Was für ein Irrtum das ist, lässt sich an „Ransomware.live“ erkennen; eine Internetseite, die protokolliert, welche Firmen Erpressungstrojanern zum Opfer gefallen sind; aktuell sind dort 863 Deutsche Opfer gelistet -- sieben davon seit dem 1. Mai 2026. Im Ergebnis werden Deutsche Daten dreimal so häufig unter Kriminellen gehandelt wie die von Frankreich und Italien zusammen. Damit drohen nicht nur Kosten für die Wiederherstellung von Systemen, Lösegeldforderungen, Gutachten, Anwälten, Gerichten, Geldbußen und Schadenersatzforderungen, sondern der Betrieb steht still, weil Erpressungstrojaner „zunehmend“ Maschinen und Anlagen angreifen und „dabei Schwachstellen in industriellen Steuerungssystemen (ICS)“ ausnutzen. Und Rechnungen lassen sich nicht mehr bezahlen – die Signal Iduna Gruppe berichtet von einer Hochschule, die nach einem Angriff „monatelang“ keine Rechnungen mehr hätte zahlen können. Davon sei auch ein Gartenbauunternehmen betroffen gewesen, das die Außenanlagen gestaltet habe. So habe die Gartenbauerin kein Geld erhalten und musste „letztlich Insolvenz anmelden“. Hinzu kommt für den Sicherheitsexperten Matt Hull. dass wegen KI-basierter Angriffswerkzeuge „auch technisch weniger versierte Angreifer [...] nun komplexe Ransomware-Kampagnen in großem Umfang durchführen“ können. So soll es neunjährige Kinder geben, die Internetseiten mit Überlastungsangriffen plattmachen, nur weil sie ihnen „nicht gefallen“.

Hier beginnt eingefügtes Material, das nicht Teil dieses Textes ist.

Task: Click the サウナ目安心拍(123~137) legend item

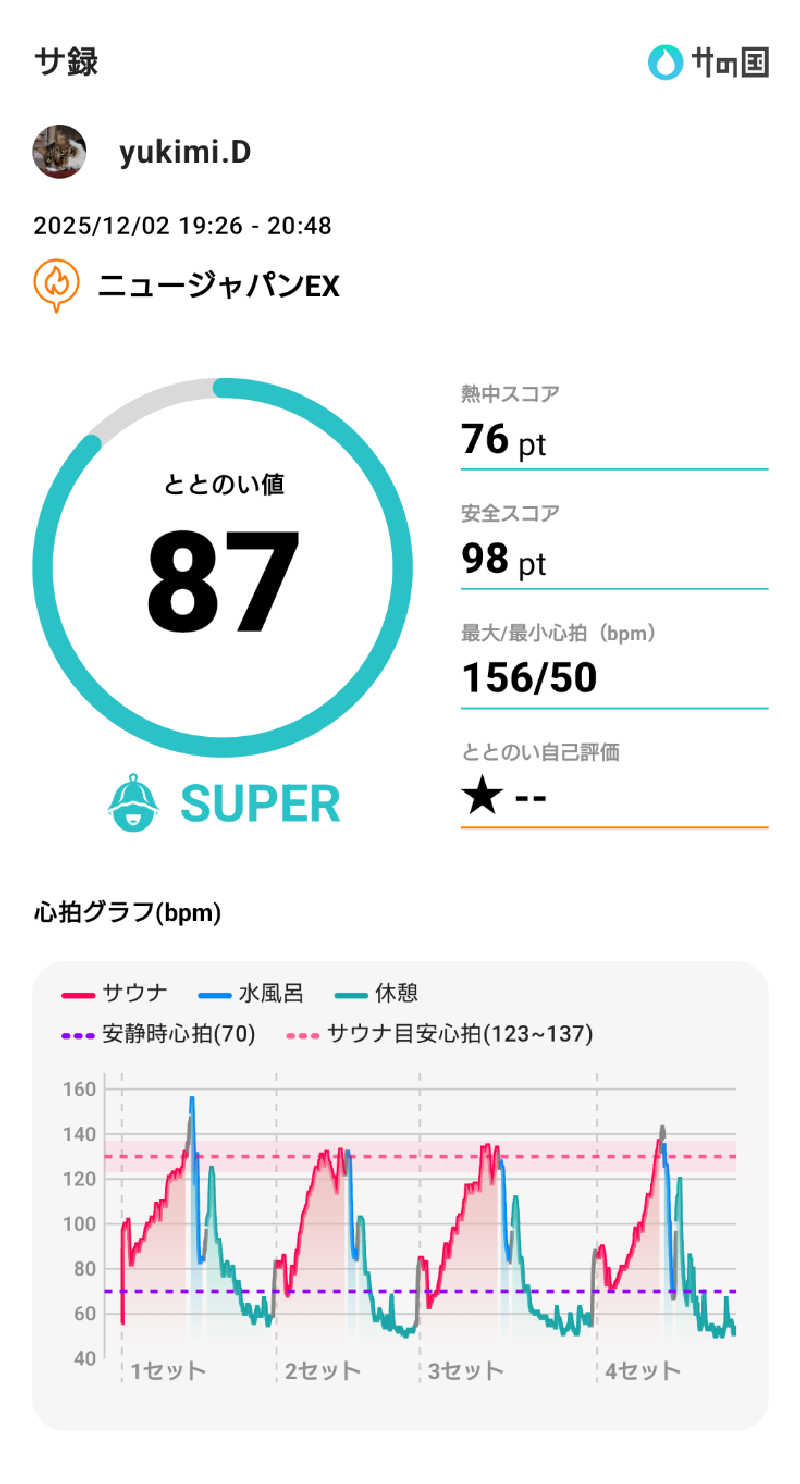Action: click(x=440, y=1034)
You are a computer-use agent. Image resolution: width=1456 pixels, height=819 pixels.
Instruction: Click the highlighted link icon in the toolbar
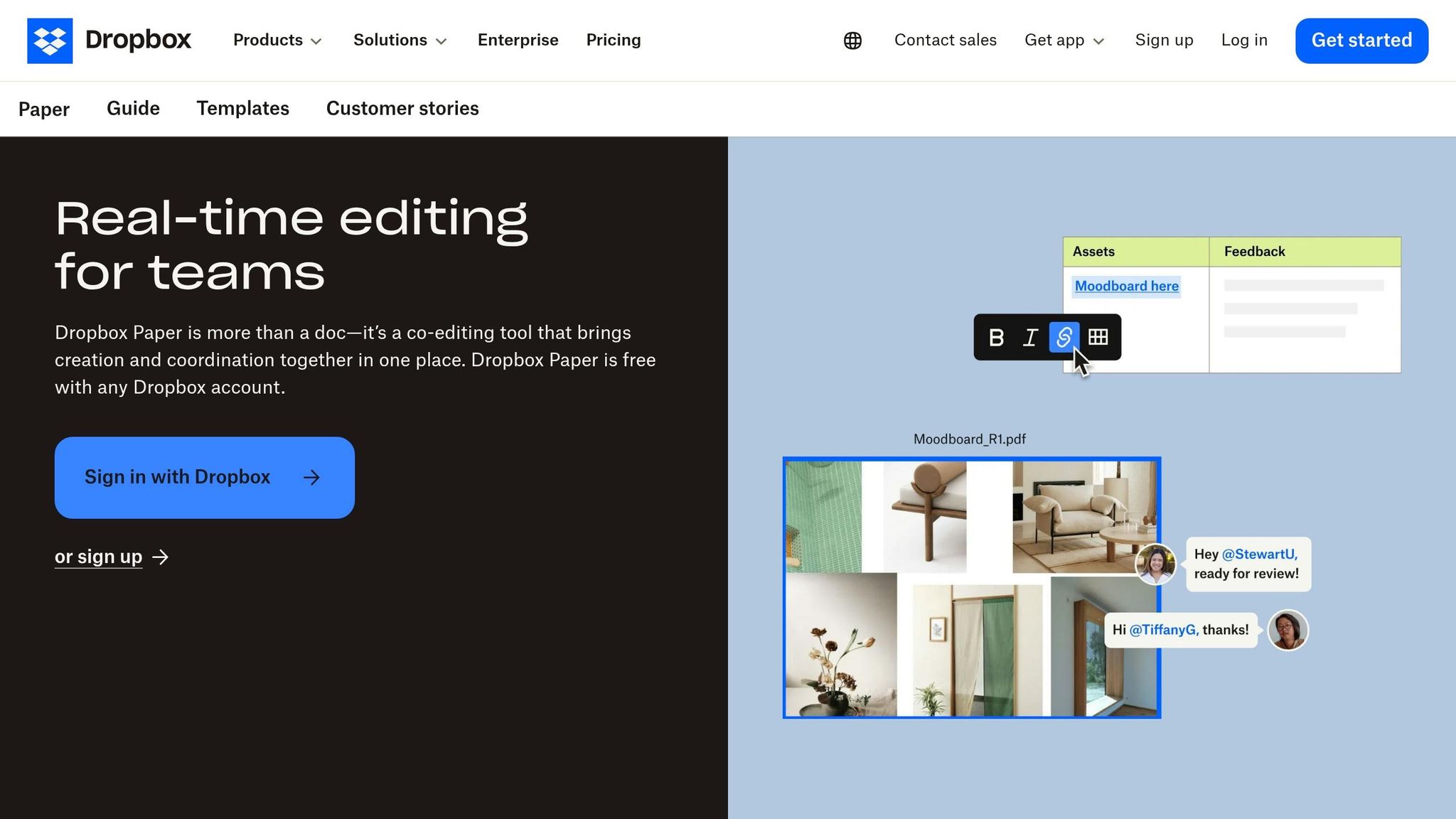[1063, 338]
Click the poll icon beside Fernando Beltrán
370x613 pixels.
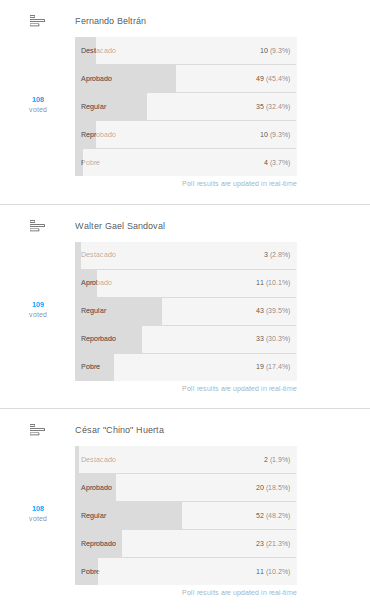pos(38,21)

Die Fähigkeiten der Angreiferinnen nehmen zu – die der Angegriffenen sogar ab: „Laut BSI-Umfrage nimmt das Sicherheitsbewusstsein seit 2023 in Deutschland ab.“ Die Folge: 90 Prozent der Unternehmen in Deutschland sollen der Ansicht sein, sie seien "gut" oder sogar "sehr gut" vor Cyberattacken geschützt. Die Präsidentin des Bundesamts für Sicherheit in der Informationstechnik (BSI) Claudia Plattner hält das für „Wunschdenken“: Die meisten Firmen hätten „noch nicht einmal Seepferdchen, um sicher an den Beckenrand zu kommen“. Wer nicht schwimmen kann, geht unter: Im März 2026 mussten ein Autohaus in Chemnitz und ein Elektronikunternehmen aus Baden Württemberg nach Angriffen Insolvenz anmelden.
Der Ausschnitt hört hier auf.